Couple of months back we deployed a new splunk server 4.2.3 on RHEL 5 server and our old splunk version is 4.0.8 which is also running on RHEL5. In our older splunk(still running) currently we have around 18Billion events which is consuming around 700G of disk space in total. While as our new splunk server 4.2.3 have 20Billion events but its consuming around 2TB of disk space. I have heard that the data will be compressed by default, but not sure how why there is a huge disk space difference between the 2 versions. FYI, we have around 350 Universal forwarder sending data to this 1 indexer. Do you guys know what can be checked? will migrating from universal forwarder to heavy forwarder makes difference? and also is there a way we can compress the indexed data?
I don't know why you are seeing such a large difference, but I suspect one of the reported numbers is just wrong, as the space in both versions should be comparable (e.g., maybe you didn't actually have 18 billion events before, or if they were, they were in frozen state and unsearchable.

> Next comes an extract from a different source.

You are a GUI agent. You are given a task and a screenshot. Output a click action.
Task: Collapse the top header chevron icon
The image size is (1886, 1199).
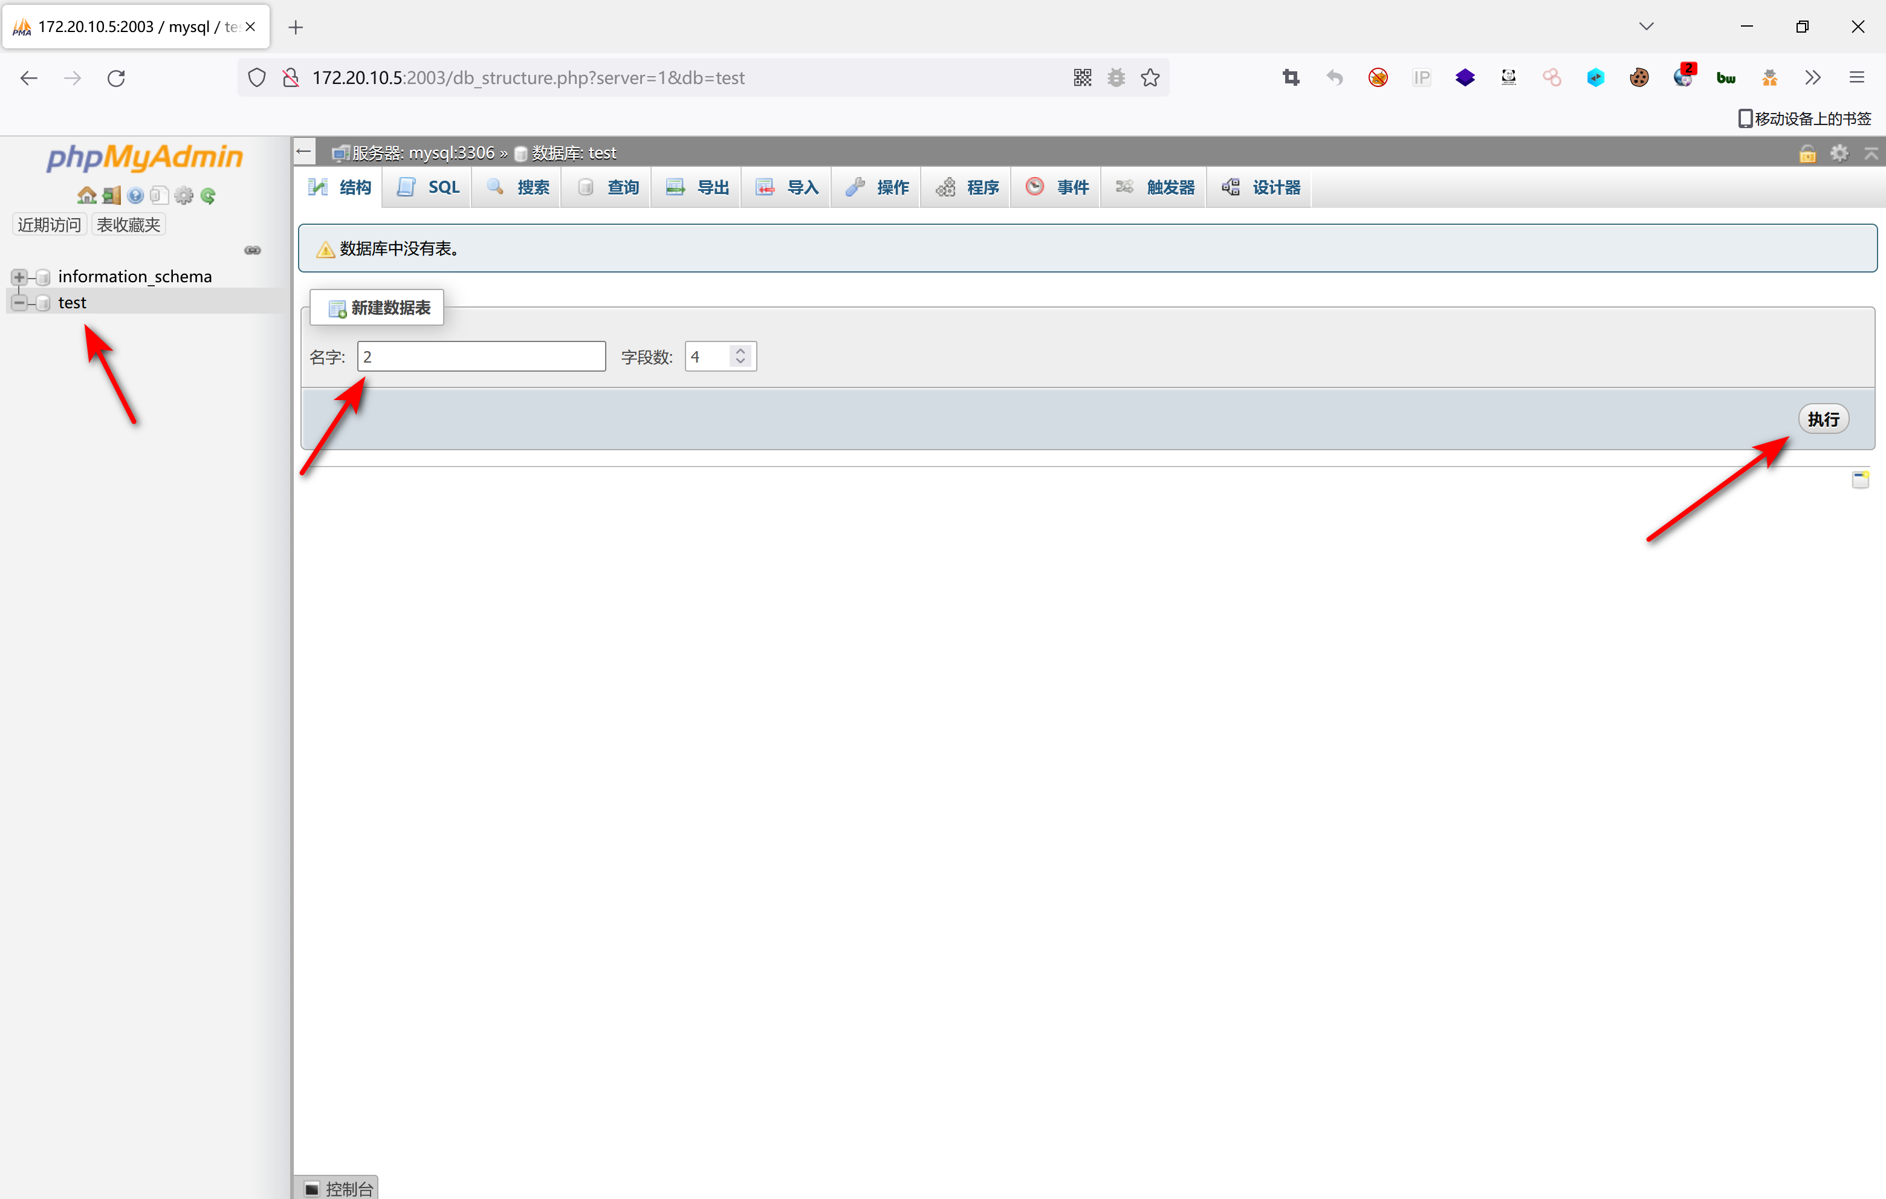click(1870, 153)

Without knowing your data looks like, I would say that 18 billion events in searchable form into 700GB seems a bit light to me, but 20 billion in 2 TB seems more reasonable).
The data is already about as compressed as it can reasonably be, if it is to be searchable. When rolled to frozen storage (and unsearchable and unviewable from within Splunk without thawing back out) much of the data can be deleted and considerable additional space claimed.